We have no clean way to subtract the reporting effect from a postcode-level total. What we can do is treat the gap with humility, and ask whether the categories driving most of the difference are the ones most likely to be affected by reporting density. ASB and public order are heavily reporting-sensitive; burglary is much less so.
Reading category-by-category
This is where the comparison becomes useful rather than misleading. Residential burglary, normalised mentally for property density, is broadly similar — neither postcode is an outlier on the category most directly tied to living somewhere. ASB is higher in A absolute, but the spatial pattern, where the data exposes it, sits near the transport hubs and the high street, which is where ASB tends to land in a suburb of that shape. Vehicle crime is higher in A absolute but probably similar per parked car once kerbside density is taken into account. Shoplifting tracks the retail footprint. Violence and sexual offences are higher in A, and that gap is the most genuinely concerning piece, though even there the concentration around the transport hubs suggests the residential streets are not where most of it is happening.

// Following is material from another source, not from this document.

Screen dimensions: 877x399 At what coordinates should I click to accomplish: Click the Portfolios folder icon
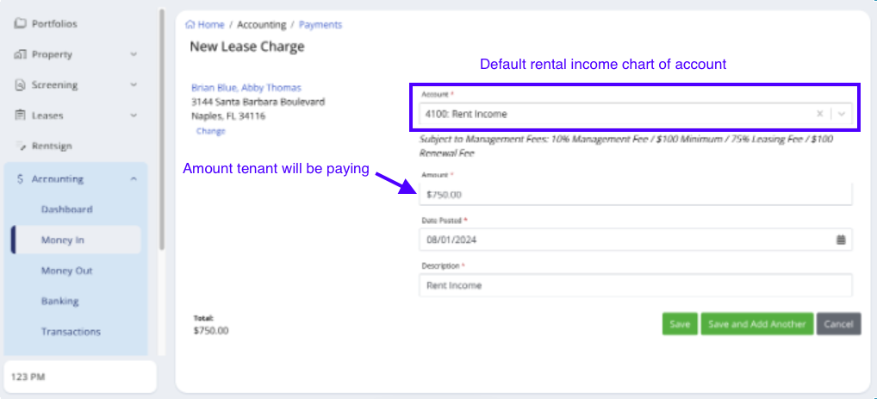click(x=20, y=24)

The comparison that initially read "A is three times worse than B" reads, after disaggregation, as "A and B are similar at the residential street level, but A has substantially more activity around its commercial and transport zones, and that activity produces the headline gap." Those are different statements, and they support different decisions.
The trend dimension
One more lens is worth applying. Are the two areas trending the same way? In the hypothetical, both are drifting upward at roughly 5 to 8 per cent year on year. Whatever is happening at the macro level — recording standard changes, methodology shifts, post-pandemic normalisation — is affecting both similarly, so the comparison-of-trends carries less information than the comparison-of-levels. The trend line is mostly common shock, not divergent local behaviour. When trends diverge — one area climbing while the other stays flat, or one falling while the other holds — comparing trends becomes meaningful, because the common component has cancelled out and what remains is local.
What we recommend
A short approach is enough to keep the comparison honest. Don't lead with the headline total — lead with the category breakdown, because the shape of the count carries more information than the size of it. Mentally normalise for what is in the radius — residential, commercial, transport, mixed — before treating two figures as comparable. Compare like with like where possible: two postcodes of similar density and land-use mix make a defensible comparison; an inner-city suburb and a market town make a category error dressed up as one. Use trends only when comparing at scale or across years; for a single year between two specific places, the levels and breakdowns do most of the work. The arithmetic is the easy part. Choosing the right denominator, time window, and disaggregation is what decides whether the answer is any good.